# Start of Given text

Even more shocking to the land-use community was that de Blasio took a public position at all. As he explained repeatedly just a few months ago when asked about Industry City’s rezoning, he does not comment on private applications before the City Council. But he did exactly that with Eichner’s.

The protocol when a mayor objects to a project is to have his planning chief tell the developer early, behind the scenes, so builders don’t waste years and millions of dollars while getting beat up by opponents over a hopeless endeavor. No one knows why de Blasio did not do that this time, but clearly he wanted to get credit for chopping down the Crown Heights towers rather than defer to the local Council member, Laurie Cumbo.

Most concerning for developers and rent-burdened New Yorkers is that de Blasio prioritized building scale over affordable housing. That went against everything he has been saying for years, including his February comments, even if they were about a different project.

Think back to 2003, when the Atlantic Yards megaproject was proposed in Brooklyn. Eminent domain was going to be used to raze occupied buildings to construct what is today the Barclays Center. Opposition was intense and dogged. But as the local City Council member, de Blasio supported it because, as he said repeatedly, the development also included lots of affordable housing. He did this despite the project being steered around him in favor of a state approval process.

# End of Given text

▶ _Given instruction 1_:
Copy out every entry in the stored data verbatim, line for line.
The passage above and the entries that follow were drawn from unrelated sources.

# Start of Data supplied

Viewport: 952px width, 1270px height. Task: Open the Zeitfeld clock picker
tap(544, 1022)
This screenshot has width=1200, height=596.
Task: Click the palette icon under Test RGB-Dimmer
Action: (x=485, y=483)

# End of Data supplied

▶ _Given instruction 2_:
Continue the passage on de Blasio and the Crown Heights towers, picking up right after its final sentence.

▶ _Final answer 1_:
Viewport: 952px width, 1270px height. Task: Open the Zeitfeld clock picker
tap(544, 1022)
This screenshot has width=1200, height=596.
Task: Click the palette icon under Test RGB-Dimmer
Action: (x=485, y=483)

▶ _Final answer 2_:
In the Crown Heights project undercut by de Blasio this week, half of the project’s apartments would have been affordable — twice as many as the mayor’s own housing policy requires.

Several theories have emerged to explain his 180. One is that de Blasio will be returning to Brooklyn after he leaves office, and this was a pure NIMBY move. Another is that he didn’t want to impair his wife Chirlane McCray’s political future in Brooklyn.

A more likely explanation is that the mayor is trying to salvage some popularity in the wake of his awful year, and siding with locals and garden lovers against a developer is a way to do that.

In the end, Eichner will agree to shrink his 39-story towers, de Blasio will throw in some subsidy for affordability and the mayor will get cheers instead of jeers. Plausible outcomes? Two of them are.